Brock’s longtime close friend Viki Merrick was with her when she died. Merrick said up until the end Brock remained poetic, hilariously funny, and full of puns. “That’s the way Alice has always been.”

The timing of Brock’s passing is poignant. It’s long been a Thanksgiving tradition for radio stations across the country to broadcast Guthrie’s 18-minute spoken word ramble that made “Alice” famous.

On Facebook, Guthrie remembered his friend as “a no-nonsense gal, with a great sense of humor.” The musician wrote that they spoke on the phone a couple of weeks ago, and added, “This coming Thanksgiving will be the first without her.”

In a 2020 interview, Brock recounted how she became “the living-legend, Earth Mother, Alice of ‘Alice’s Restaurant.’” In the ’60s she was chef-owner of The Back Room in the Berkshires. But an unfortunate trash dumping incident that originated in Brock’s home inspired Guthrie to write his song.

She was busy preparing a Thanksgiving feast in her house — which was a deconsecrated church, just like in the song — and Guthrie wanted to help out by disposing a heap of garbage. When he and a friend discovered the city dump was closed for the holiday, they opted to chuck the refuse off a cliff.

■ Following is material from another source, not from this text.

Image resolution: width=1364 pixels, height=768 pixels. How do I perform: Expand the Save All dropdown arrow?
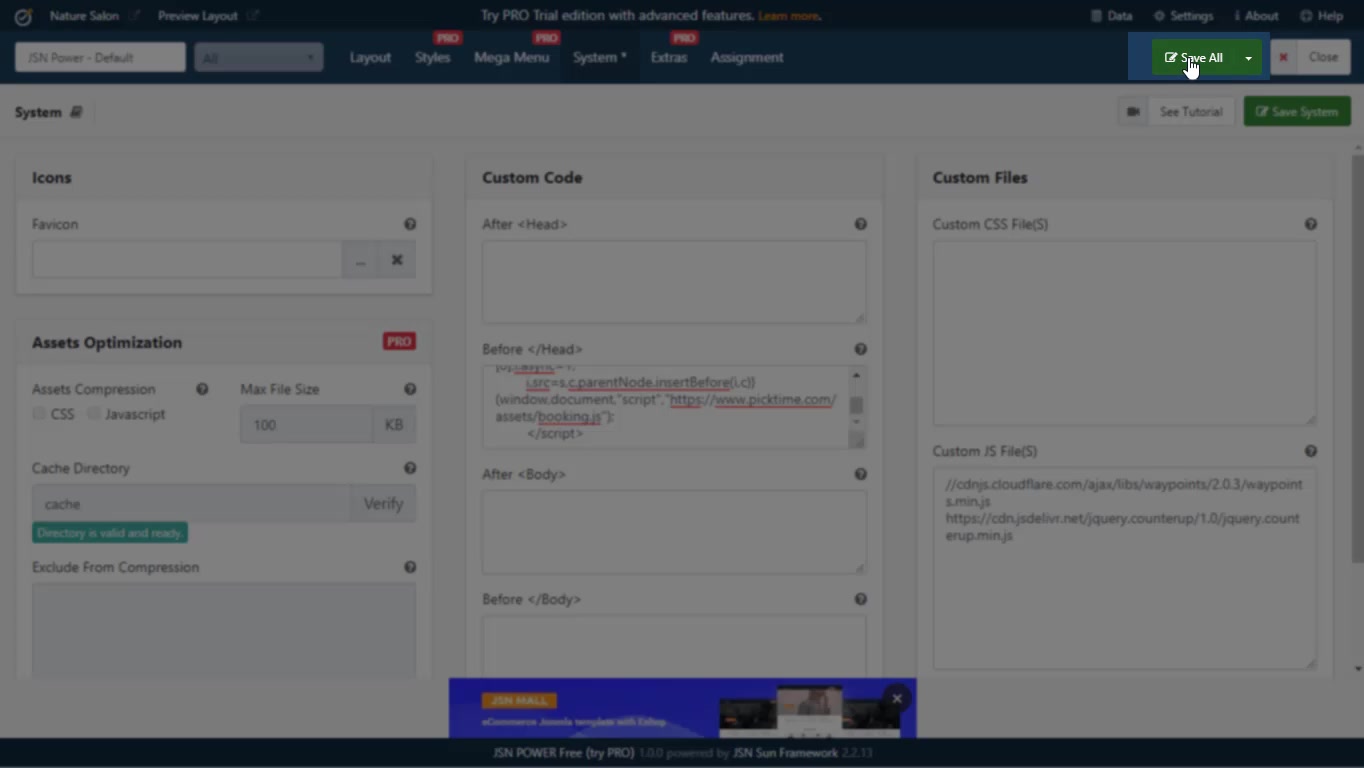1248,58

Brock described how a real policeman called the day after Thanksgiving to sniff out the littering offender. When he asked Brock if she did the deed she said, “No, but I know who did.”

Guthrie landed in the local jail, but Brock said she bailed him out with $50 worth of quarters and foreign coins.

The musician went on to craft a satirical cavalcade of events that transpired that Thanksgiving. He called his 1967 rant, “Alice’s Restaurant Massacre.” In it Guthrie intones the now famous line, “You can get anything you want at Alice’s restaurant.”

Brock said she got a kick out of her friend’s embellishments. The song would later be adapted into a movie, which catapulted her to unwitting fame.

She resented director Arthur’s Penn’s Hollywood depiction of a hippie’s life. “So not true,” she said in 2020. But Brock did write a spin-off cookbook that she filled with her favorite dishes, dry wit and illustrations. A tour promoting the book and movie gave her a higher profile, but also made Brock feel exploited. “Everybody had me locked into that character,” she said. “And that was not my character at all.”